**TASK TO CARRY OUT:** Quote the entries below from the line with "Image resolution: width=978" through the line with "This screenshot has width=452, height=423.", both ends included, and only those lines.
+---+
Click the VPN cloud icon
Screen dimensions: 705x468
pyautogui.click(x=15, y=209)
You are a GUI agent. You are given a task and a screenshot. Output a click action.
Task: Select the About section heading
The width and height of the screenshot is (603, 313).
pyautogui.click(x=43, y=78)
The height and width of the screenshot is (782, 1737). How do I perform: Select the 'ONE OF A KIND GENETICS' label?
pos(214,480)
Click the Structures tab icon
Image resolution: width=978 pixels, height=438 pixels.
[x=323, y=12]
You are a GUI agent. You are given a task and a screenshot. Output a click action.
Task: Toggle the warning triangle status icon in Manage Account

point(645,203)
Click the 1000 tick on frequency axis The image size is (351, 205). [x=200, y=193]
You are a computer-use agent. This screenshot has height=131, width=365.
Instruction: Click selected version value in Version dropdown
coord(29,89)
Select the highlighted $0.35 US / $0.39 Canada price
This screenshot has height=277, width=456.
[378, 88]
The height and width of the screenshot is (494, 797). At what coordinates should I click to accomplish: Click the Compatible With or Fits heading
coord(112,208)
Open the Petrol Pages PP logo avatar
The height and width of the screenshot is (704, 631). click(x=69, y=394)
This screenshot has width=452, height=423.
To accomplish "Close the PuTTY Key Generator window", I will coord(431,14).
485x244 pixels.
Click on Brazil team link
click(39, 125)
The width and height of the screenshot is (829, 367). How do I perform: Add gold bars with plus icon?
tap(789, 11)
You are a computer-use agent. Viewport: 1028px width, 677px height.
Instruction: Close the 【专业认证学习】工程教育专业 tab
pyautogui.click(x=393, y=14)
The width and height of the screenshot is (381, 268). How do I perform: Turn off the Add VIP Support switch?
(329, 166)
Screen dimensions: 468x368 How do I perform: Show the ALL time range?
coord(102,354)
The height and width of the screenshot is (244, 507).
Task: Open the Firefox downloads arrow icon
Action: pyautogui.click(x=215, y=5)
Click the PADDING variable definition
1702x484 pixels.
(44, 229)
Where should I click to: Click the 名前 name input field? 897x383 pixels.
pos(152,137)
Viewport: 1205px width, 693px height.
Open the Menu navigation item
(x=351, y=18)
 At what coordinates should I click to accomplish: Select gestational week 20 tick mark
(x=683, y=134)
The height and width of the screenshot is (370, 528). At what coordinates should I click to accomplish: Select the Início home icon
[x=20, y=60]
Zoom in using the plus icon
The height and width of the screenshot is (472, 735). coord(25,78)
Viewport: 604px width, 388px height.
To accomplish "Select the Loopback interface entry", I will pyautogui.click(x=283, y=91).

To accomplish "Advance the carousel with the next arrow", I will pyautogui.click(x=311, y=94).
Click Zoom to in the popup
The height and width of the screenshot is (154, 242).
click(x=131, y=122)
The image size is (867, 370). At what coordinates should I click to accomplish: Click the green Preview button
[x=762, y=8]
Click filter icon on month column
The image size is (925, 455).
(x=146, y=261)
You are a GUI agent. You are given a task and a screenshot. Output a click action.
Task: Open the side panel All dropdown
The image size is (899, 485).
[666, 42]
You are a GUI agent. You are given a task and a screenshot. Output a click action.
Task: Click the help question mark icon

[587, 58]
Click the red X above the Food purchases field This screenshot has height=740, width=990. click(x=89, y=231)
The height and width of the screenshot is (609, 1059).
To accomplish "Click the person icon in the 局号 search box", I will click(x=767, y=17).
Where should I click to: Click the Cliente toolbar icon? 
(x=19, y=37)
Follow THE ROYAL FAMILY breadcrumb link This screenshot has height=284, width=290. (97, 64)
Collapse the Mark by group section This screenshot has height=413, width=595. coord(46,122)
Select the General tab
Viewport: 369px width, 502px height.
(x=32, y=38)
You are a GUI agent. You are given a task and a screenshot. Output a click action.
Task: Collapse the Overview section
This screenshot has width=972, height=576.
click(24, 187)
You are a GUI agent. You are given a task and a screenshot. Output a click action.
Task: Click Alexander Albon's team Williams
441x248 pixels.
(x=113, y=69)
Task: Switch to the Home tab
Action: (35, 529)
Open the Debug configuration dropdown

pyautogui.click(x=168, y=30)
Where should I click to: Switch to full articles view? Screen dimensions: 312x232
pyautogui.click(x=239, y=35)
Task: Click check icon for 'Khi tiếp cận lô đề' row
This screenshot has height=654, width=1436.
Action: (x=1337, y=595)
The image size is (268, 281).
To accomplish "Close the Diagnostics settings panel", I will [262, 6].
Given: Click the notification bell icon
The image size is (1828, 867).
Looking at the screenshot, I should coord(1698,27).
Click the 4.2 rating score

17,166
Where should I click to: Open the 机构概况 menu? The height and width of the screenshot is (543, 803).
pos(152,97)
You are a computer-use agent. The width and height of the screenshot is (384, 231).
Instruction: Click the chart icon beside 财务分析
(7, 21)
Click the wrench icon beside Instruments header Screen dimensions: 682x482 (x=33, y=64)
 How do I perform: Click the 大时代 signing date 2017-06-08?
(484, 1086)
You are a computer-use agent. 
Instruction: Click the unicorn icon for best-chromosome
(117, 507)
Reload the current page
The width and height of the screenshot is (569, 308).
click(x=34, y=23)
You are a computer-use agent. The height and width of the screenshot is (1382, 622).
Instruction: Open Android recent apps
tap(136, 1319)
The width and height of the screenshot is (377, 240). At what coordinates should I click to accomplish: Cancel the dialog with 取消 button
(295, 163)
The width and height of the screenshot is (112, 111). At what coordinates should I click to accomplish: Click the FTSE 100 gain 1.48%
+---+
**TASK ANSWER:**
Image resolution: width=978 pixels, height=438 pixels.
[x=323, y=12]
You are a GUI agent. You are given a task and a screenshot. Output a click action.
Task: Toggle the warning triangle status icon in Manage Account

point(645,203)
Click the 1000 tick on frequency axis The image size is (351, 205). [x=200, y=193]
You are a computer-use agent. This screenshot has height=131, width=365.
Instruction: Click selected version value in Version dropdown
coord(29,89)
Select the highlighted $0.35 US / $0.39 Canada price
This screenshot has height=277, width=456.
[378, 88]
The height and width of the screenshot is (494, 797). At what coordinates should I click to accomplish: Click the Compatible With or Fits heading
coord(112,208)
Open the Petrol Pages PP logo avatar
The height and width of the screenshot is (704, 631). click(x=69, y=394)
This screenshot has width=452, height=423.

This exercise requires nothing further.